Après s’être attaché au genre humain, Yves Auquier s’intéresse au monde du vivant dans son ensemble, les plantes et les animaux devenant ses modèles. Comme dans le reste de sa production, l’atmosphère a une place maitresse dans ses photographies. Avec cette modestie qui le caractérise, Yves Auquier évoque son travail en ces termes : « J’ai simplement fait des choses que j’aimais faire » et c’est bien dans la simplicité que son œuvre déploie toute sa justesse. 

Biographie
Yves Auquier est un photographe belge né en 1934 à Bruxelles. Il passe son enfance au Pays Noir et part ensuite à Bruxelles où il débute sa carrière profession- nelle. Par son mariage avec Agnès Leplae, céramiste et fille du sculpteur belge Charles Leplae (1903-1961), il entre rapidement en contact avec le milieu de l’art belge. Son intérêt pour la photographie croît progressivement et sa rencontre en 1959 avec le photographe belge Charles Leirens (1888-1963) confirme définitivement sa vocation. Dès 1961, sa carrière débute et il réalise ses premières expositions personnelles. En 1965, il fonde avec d’autres photographes belges le groupe « Photo Graphie ». Les membres réguliers constituant le groupe sont Pierre Cordier, Julien Coulommier, Gilbert De Keyser, Roland Denaeyer, Hubert Grooteclaes. Concrètement, ils organisent des expositions d’artistes belges et étrangers dans divers lieux culturels, éditent des recueils d’œuvres originales numérotées, organisent des conférences et participent à des colloques à l’international. Leur action est majeure dans la reconnaissance de la photographie comme un art en Belgique.

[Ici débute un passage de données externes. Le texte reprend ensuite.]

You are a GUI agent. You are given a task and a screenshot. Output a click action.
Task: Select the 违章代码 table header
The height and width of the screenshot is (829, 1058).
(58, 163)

En 1969, Yves Auquier devient professeur à l’École Supérieure des Arts « Le 75 » à Bruxelles. Il est le premier chef de l’atelier de photographie de l’école et il y fonde, en 1971, le cours d’histoire de la photographie. Durant cette même décennie, il est élu membre de la Commission d’achats d’œuvres d’art pour le ministère de la Culture, il est le premier photographe à exercer ce mandat. Son goût pour le travail commun, pour les autres, le pousse une nouvelle fois vers la création d’un groupe voué à la photographie. « Images » voit le jour en 1974, professeurs et étudiants du « 75 » s’associent à cette nouvelle initiative dédiée aux arts sériels. Les membres en sont : Monique Adam, Yves Auquier, Jacky Lecouturier, Jean-Marc Vantournhoudt, Francis Van Uffel et Guy Wéry. Ils publient des livres et autres recueils et organisent de nombreuses expositions, notamment, Images des hommes qui sera accueillie à Venise en 1979. Yves Auquier poursuit sa carrière de professeur et son action dans l’univers photographique. À côté de conférences, d’écritures de livres et de commissariat d’exposition, il fonde encore en 1980 le Patrimoine photographique pour la gestion des collections photographiques de l’état. Nombreux sont ses contemporains – collègues, étudiants, photographes, amis – qui disent à quel point son contact a été bénéfique et inspirant dans leur carrière artistique.